* **Action item**
If a line in the entries below includes "Task", pick it out and copy it.

Records shown below:

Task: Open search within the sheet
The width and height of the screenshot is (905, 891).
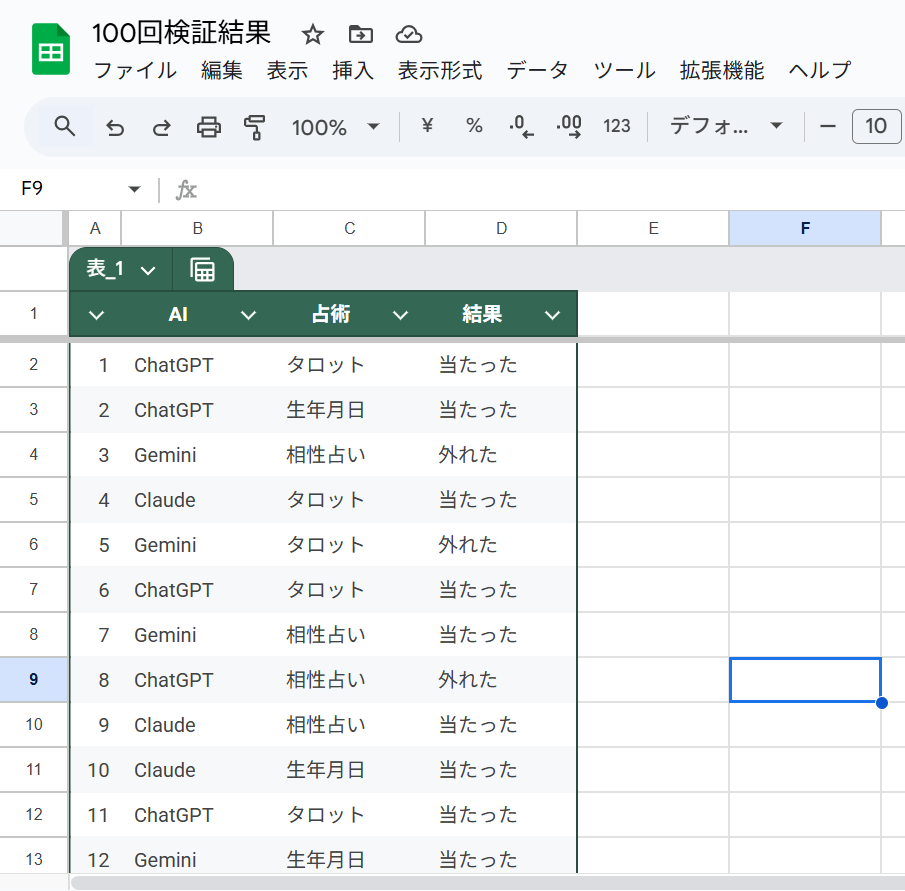Action: coord(64,126)
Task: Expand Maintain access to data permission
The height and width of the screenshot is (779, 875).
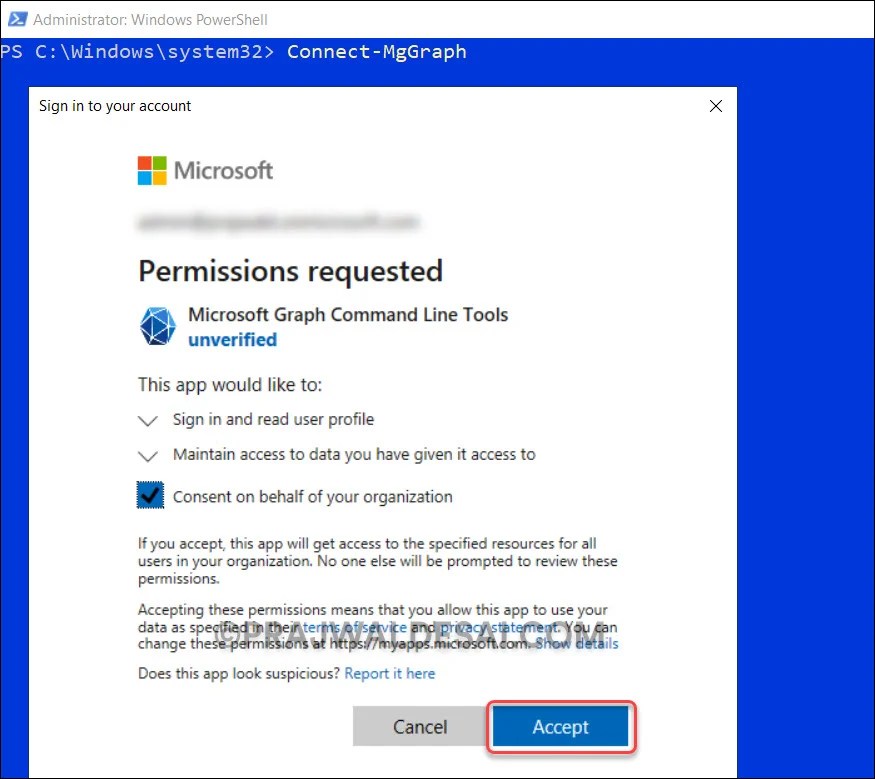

End of Records shown.

* **Answer area**
Task: Open search within the sheet
Task: Expand Maintain access to data permission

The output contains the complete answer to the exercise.